**WHAT YOU WILL DO**
A faithful copy is required. Print each line of the data exactly and omit the pictures.
### SUPPLIED RECORDS
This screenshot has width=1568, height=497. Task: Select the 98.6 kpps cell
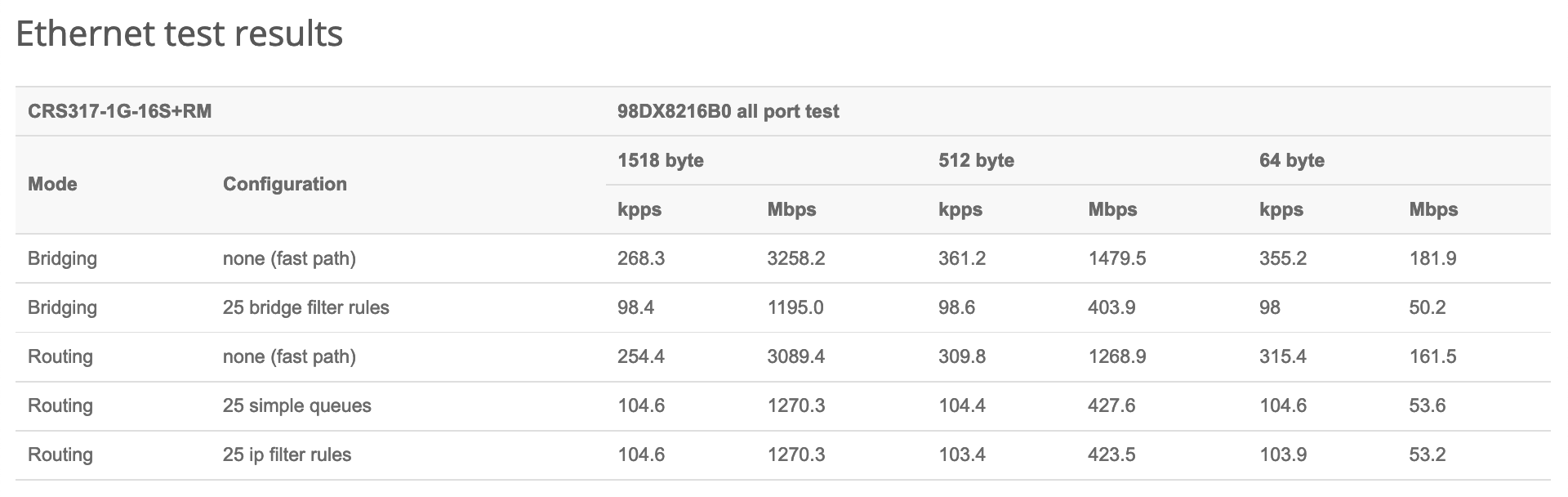(956, 308)
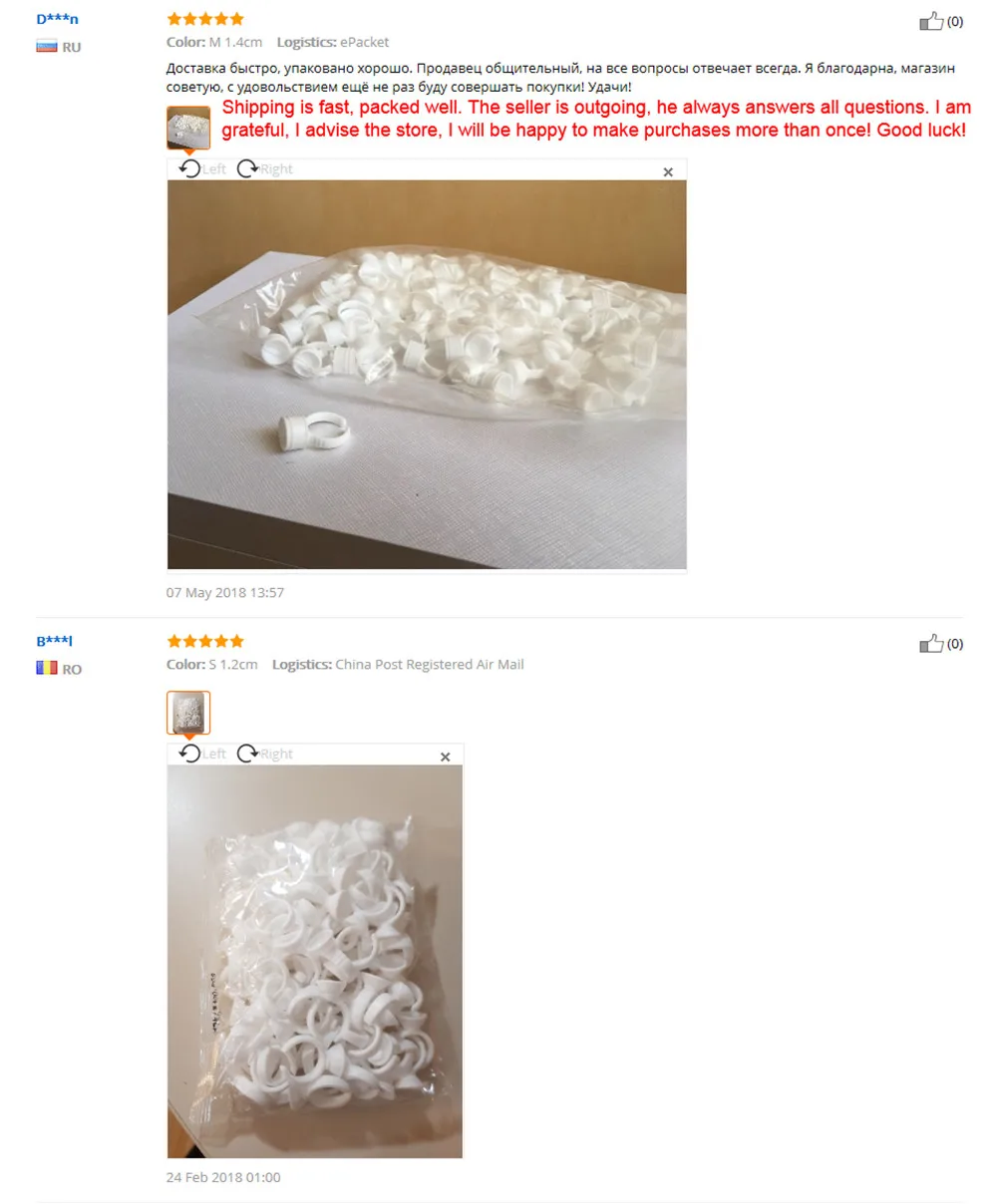997x1204 pixels.
Task: Close the expanded photo in B***l's review
Action: click(445, 757)
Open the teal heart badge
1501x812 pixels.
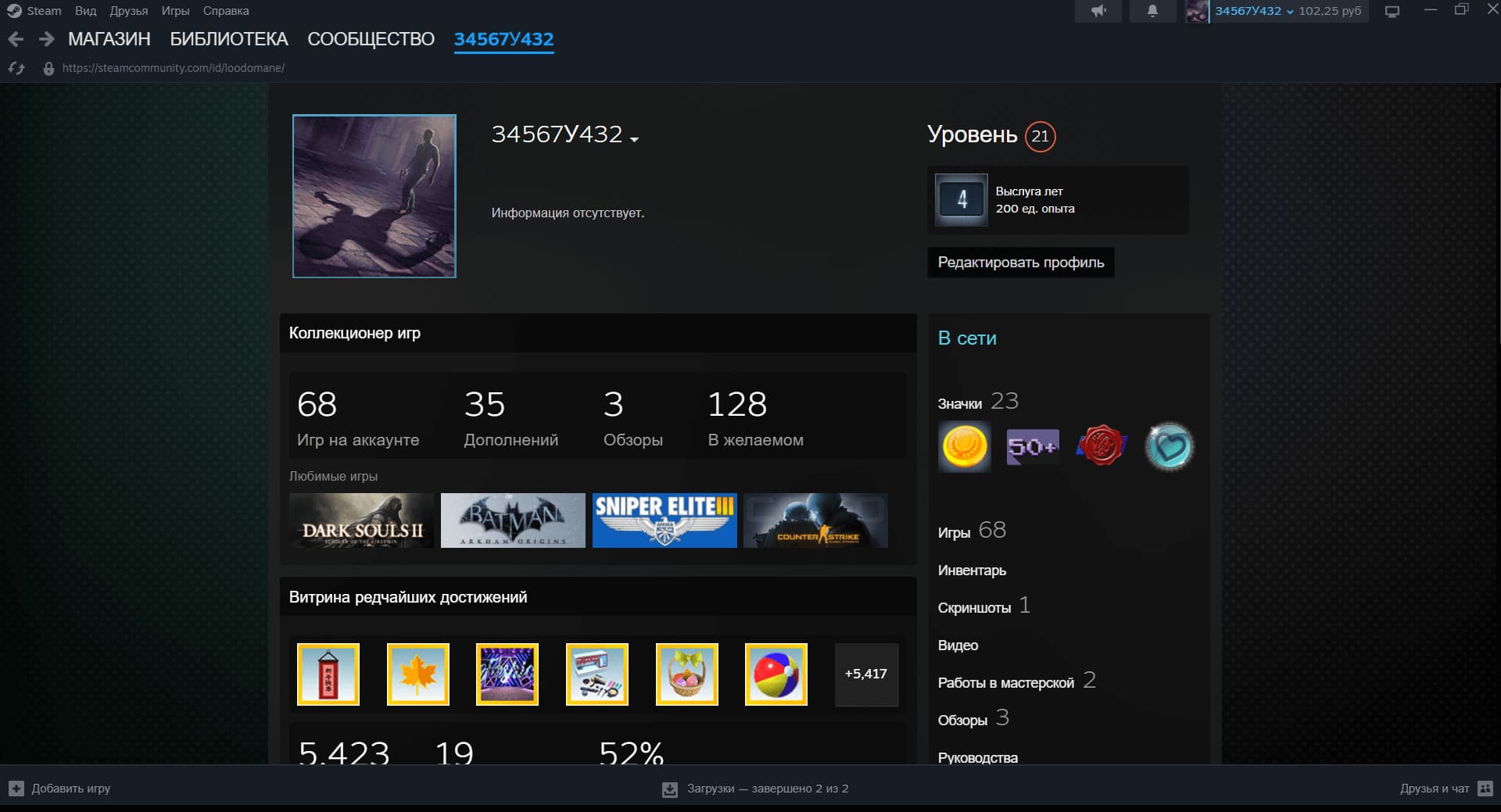click(x=1170, y=447)
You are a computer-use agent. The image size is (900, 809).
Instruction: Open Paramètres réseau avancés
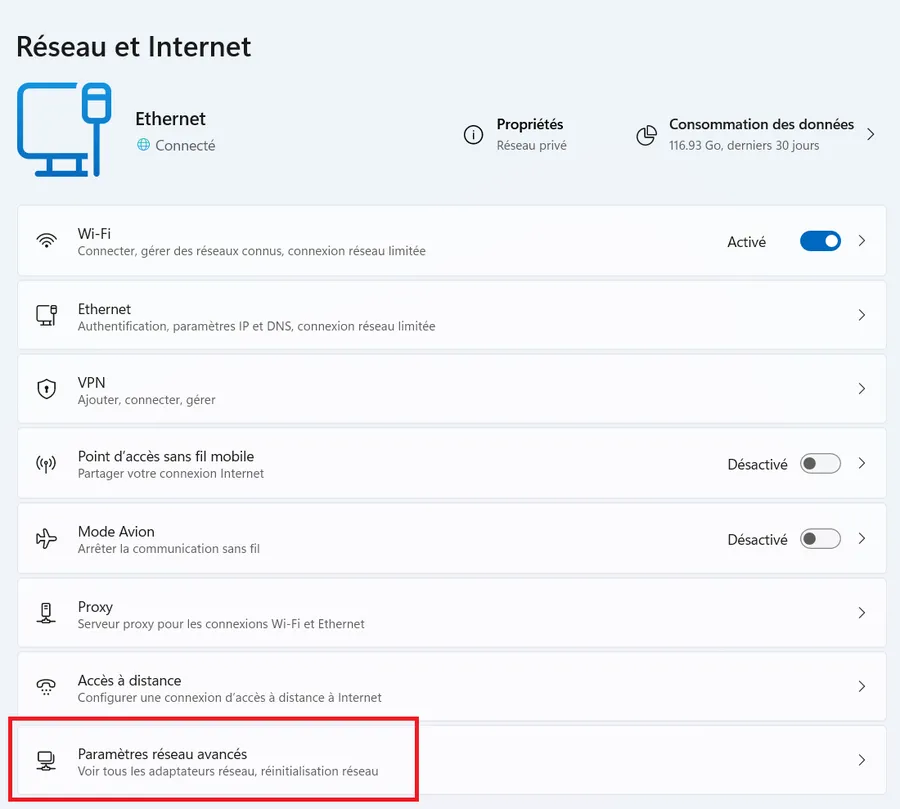(x=452, y=760)
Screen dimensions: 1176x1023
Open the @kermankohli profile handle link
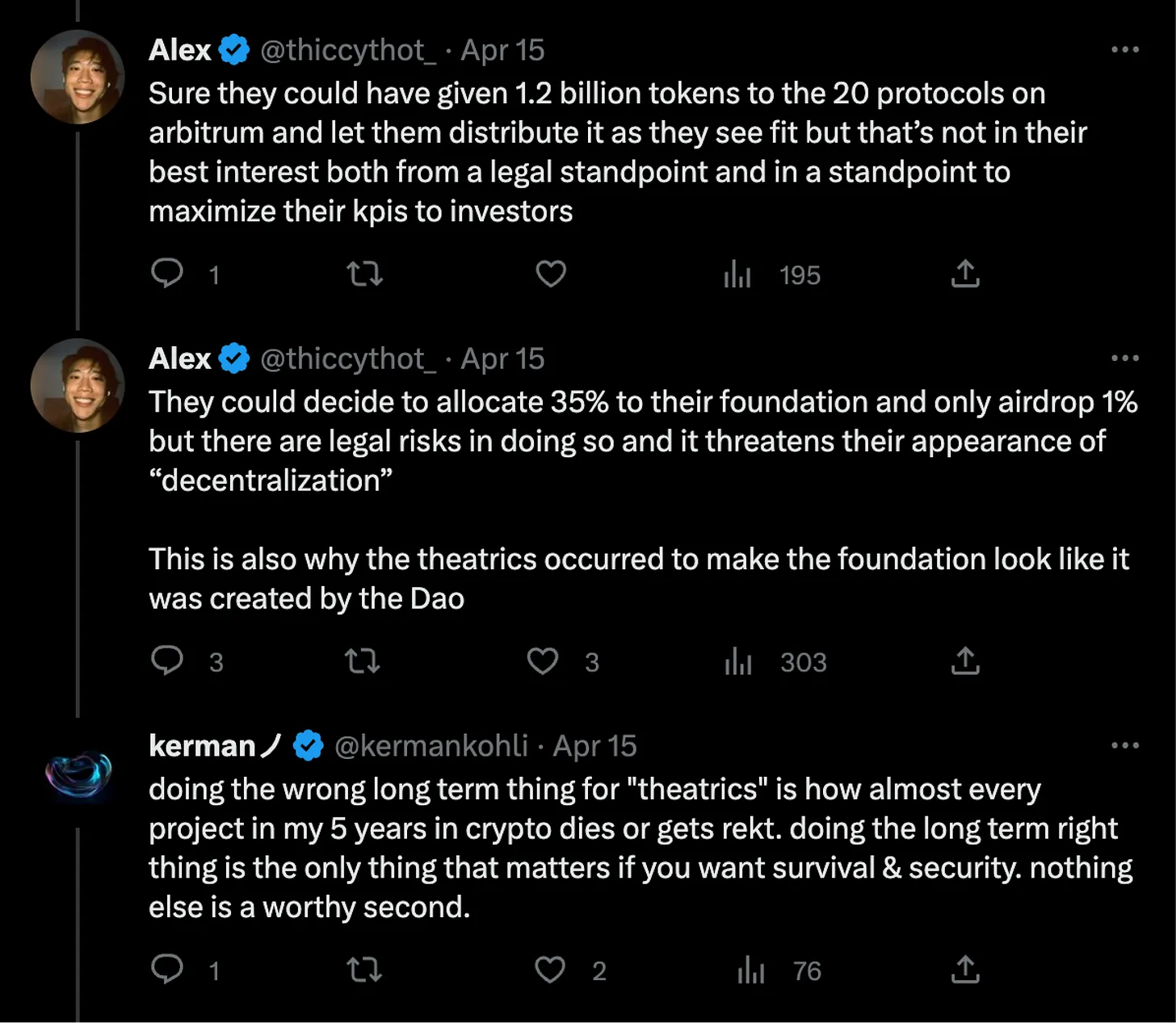click(x=430, y=746)
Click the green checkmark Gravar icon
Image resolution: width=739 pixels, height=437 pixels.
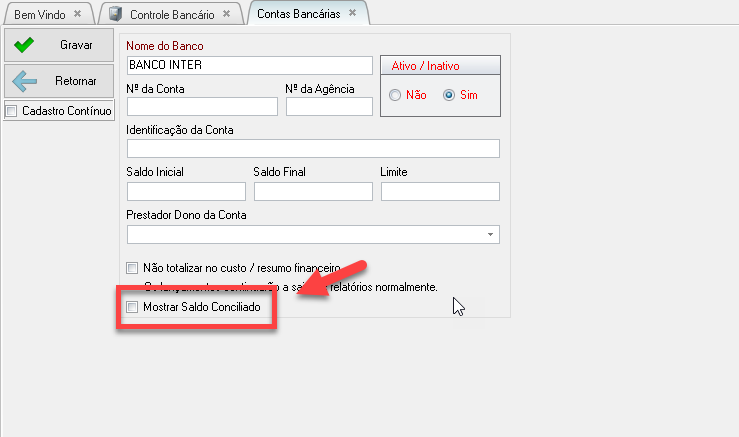coord(24,45)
######
**ANSWER TO THIS PROBLEM**
This screenshot has width=1568, height=497. Task: Select the 98.6 kpps cell
(956, 308)
997x1204 pixels.
Task: Close the expanded photo in B***l's review
Action: click(445, 757)
Open the teal heart badge
1501x812 pixels.
click(x=1170, y=447)
You are a computer-use agent. The image size is (900, 809).
Instruction: Open Paramètres réseau avancés
(x=452, y=760)
Screen dimensions: 1176x1023
Open the @kermankohli profile handle link
click(x=430, y=746)
Click the green checkmark Gravar icon
Image resolution: width=739 pixels, height=437 pixels.
coord(24,45)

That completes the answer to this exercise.